▶ **EXCERPTED TEXT**

To demo all this I wrote a small testing program an I was able to successfully get the return code from pclose(). But when I integrated my small demo program into the main program I ran into some issues as pclose() always returns -1 regardless of if the command succeeds or fails.
I read online that popen() and pclose() are not really considered thread safe and so I looked around to implement my own version of this functionality, simplified down to my needs using pipe, fork and the exec* family of functions. (In my main.cpp below you can find both the version with the regular popen() and pclose() "runCommandDefaultPopen()" as well as my simplified own implementation "runCommandCustomPopen()")
But my own implementation didn't fix the issues and it seemed like waitpid didn't even interact with the return code variable provided so I tried around some other stuff and quickly narrowed it down to the issue being the daemonizing of the program. I attached the daemonize.h and daemonize.cpp files below. Without daemonizing the process my program works as expected so I assume something breaks when detaching the process. Possibly some signals are not handled correctly or I'm missing a vital step when daemonizing my process.
Sadly I don't know what I'm doing wrong, if I'm missing something or if this is just an edge case that's not supported and I should be using some other means of implementing this functionality.
Daemonized code
My main.cpp:
#include <future>
#include <iostream>
#include <ostream>
#include <string>
#include <sys/stat.h>
#include <sys/syslog.h>
#include <sys/wait.h>
#include <thread>
#include <unistd.h>
#include "daemonize.h"

▶ **SOURCE MATERIAL**

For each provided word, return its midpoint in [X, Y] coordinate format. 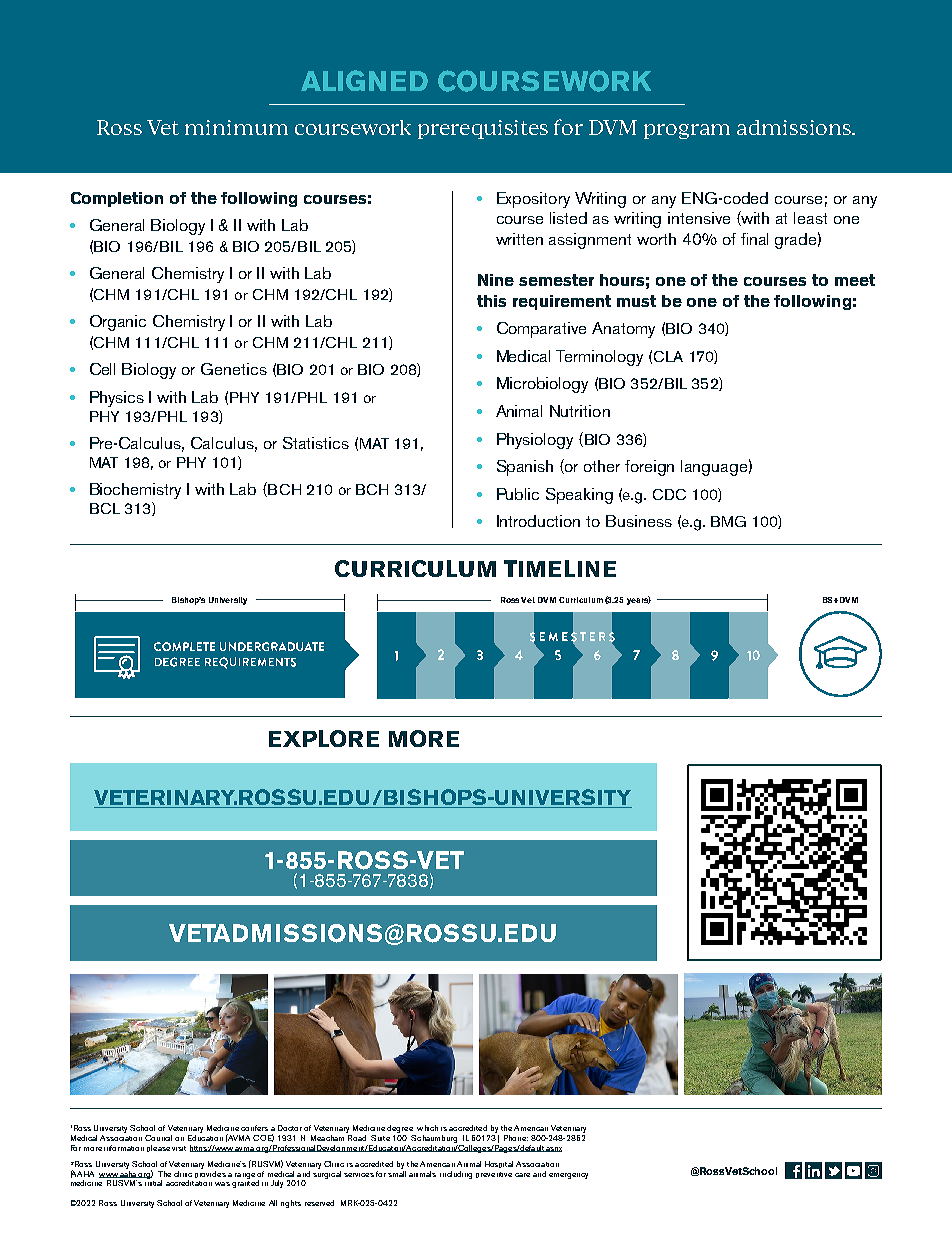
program [687, 131]
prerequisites [483, 129]
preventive [494, 1175]
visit [179, 1148]
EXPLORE [324, 738]
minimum [236, 127]
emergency [568, 1176]
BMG [728, 521]
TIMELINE [560, 568]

▶ **JOBS**
A) In the forum post, what value does pclose() always return once the demo is integrated into the main program?
B) Reproduce word for word the lines of the entries from the line with "preventive [494, 1175]" through the last line of the entries, with nothing else.
The forum post and the entries are unrelated material.

▶ **RESULTS FOR THE EXERCISE**
A) It always returns -1, whether the command succeeds or fails.

B)
preventive [494, 1175]
visit [179, 1148]
EXPLORE [324, 738]
minimum [236, 127]
emergency [568, 1176]
BMG [728, 521]
TIMELINE [560, 568]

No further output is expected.